━━ TASK INPUT ━━
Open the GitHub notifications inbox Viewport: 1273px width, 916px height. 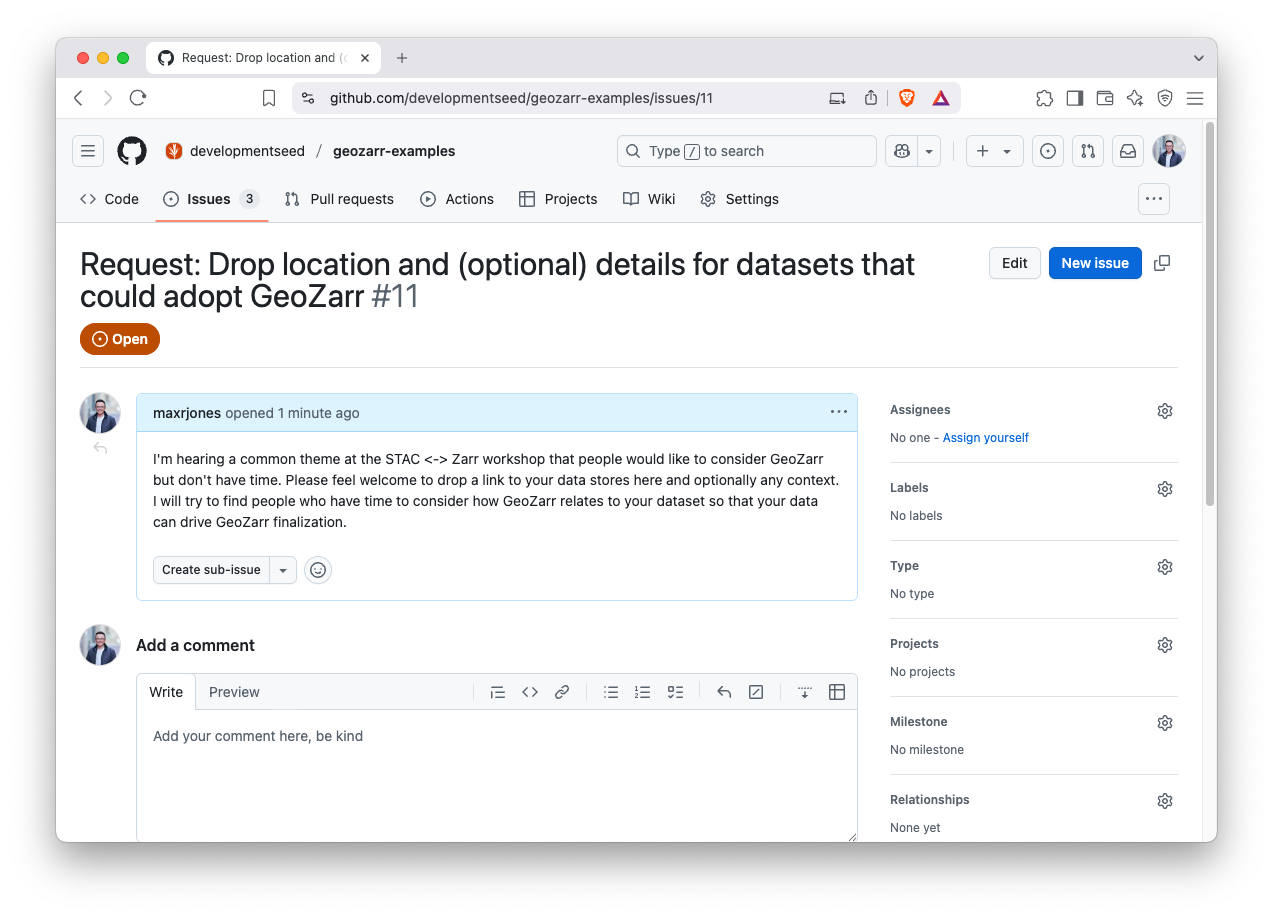coord(1128,151)
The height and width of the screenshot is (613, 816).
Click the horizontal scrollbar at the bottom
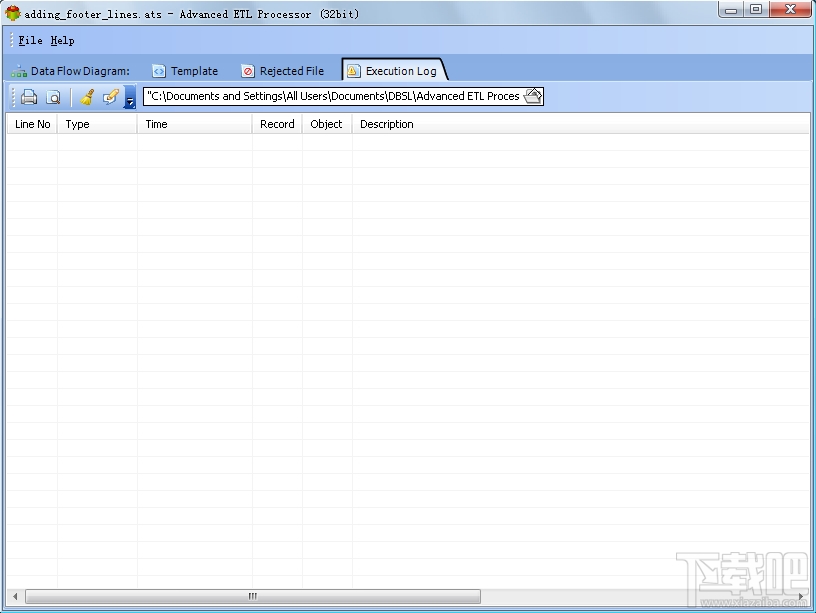point(250,595)
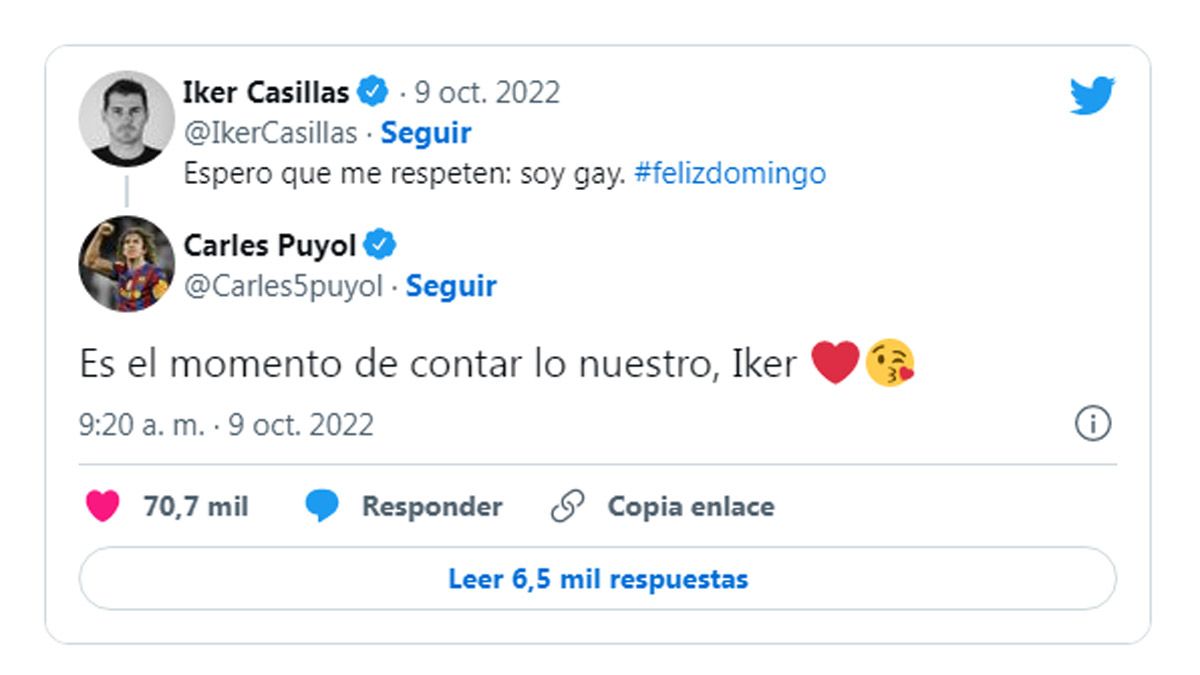Click the verified badge beside Carles Puyol
Screen dimensions: 1200x675
click(381, 245)
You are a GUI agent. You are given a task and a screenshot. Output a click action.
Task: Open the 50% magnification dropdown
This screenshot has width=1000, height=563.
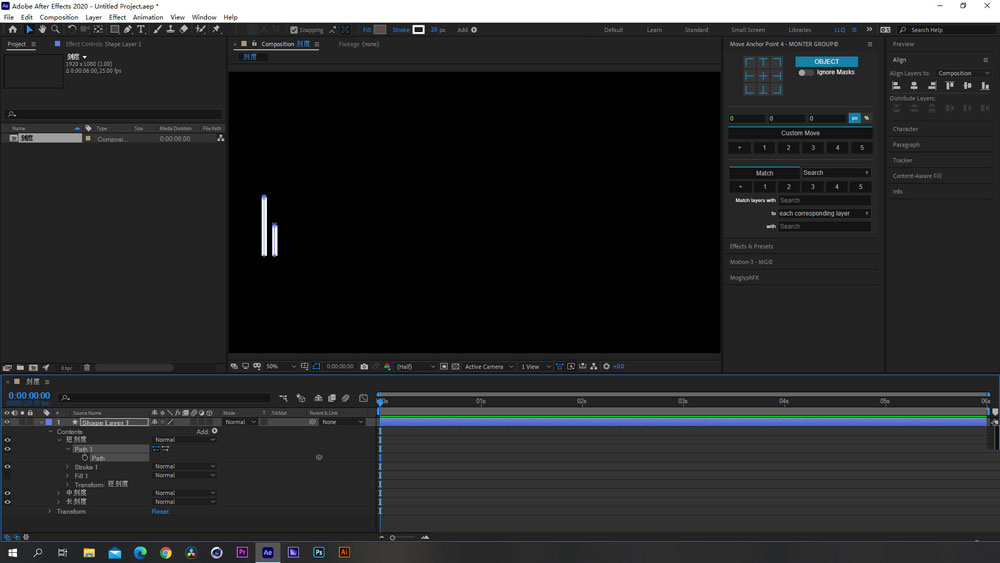click(276, 367)
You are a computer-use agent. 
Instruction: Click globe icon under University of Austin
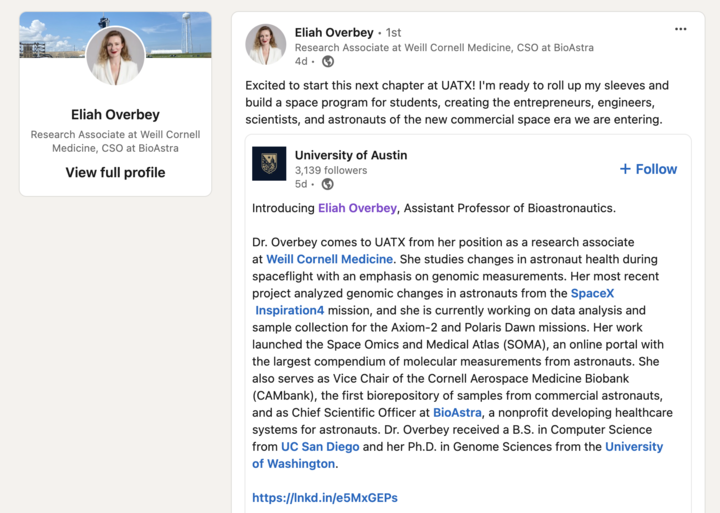coord(327,184)
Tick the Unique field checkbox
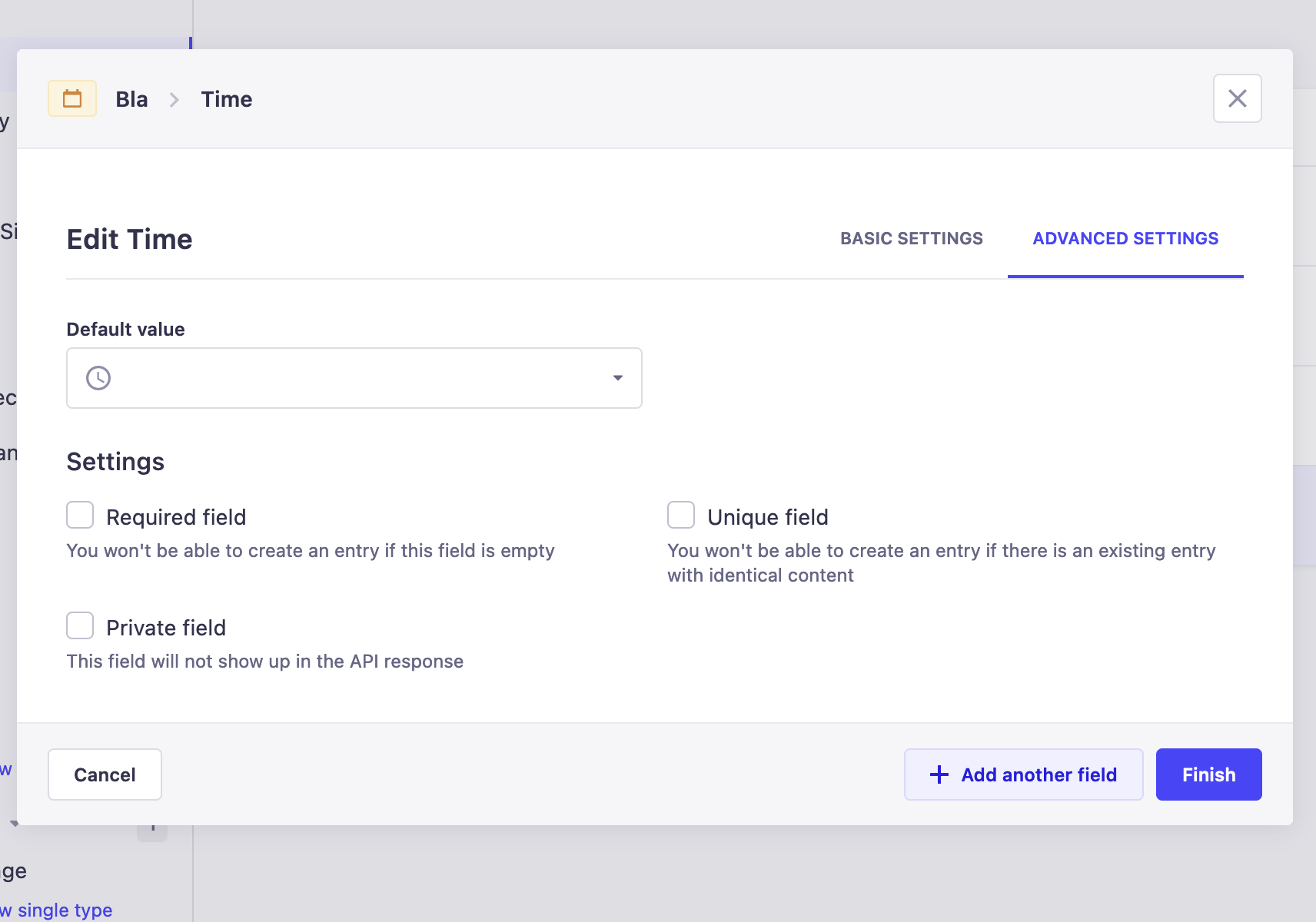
━━━
*WORK REQUEST*
Lines that hold "agent" are the ones to copy, so pick each out from the data.

*FINAL ANSWER*
You are a GUI agent. You are given a task and a screenshot. Output a click action.
You are a computer-use agent. 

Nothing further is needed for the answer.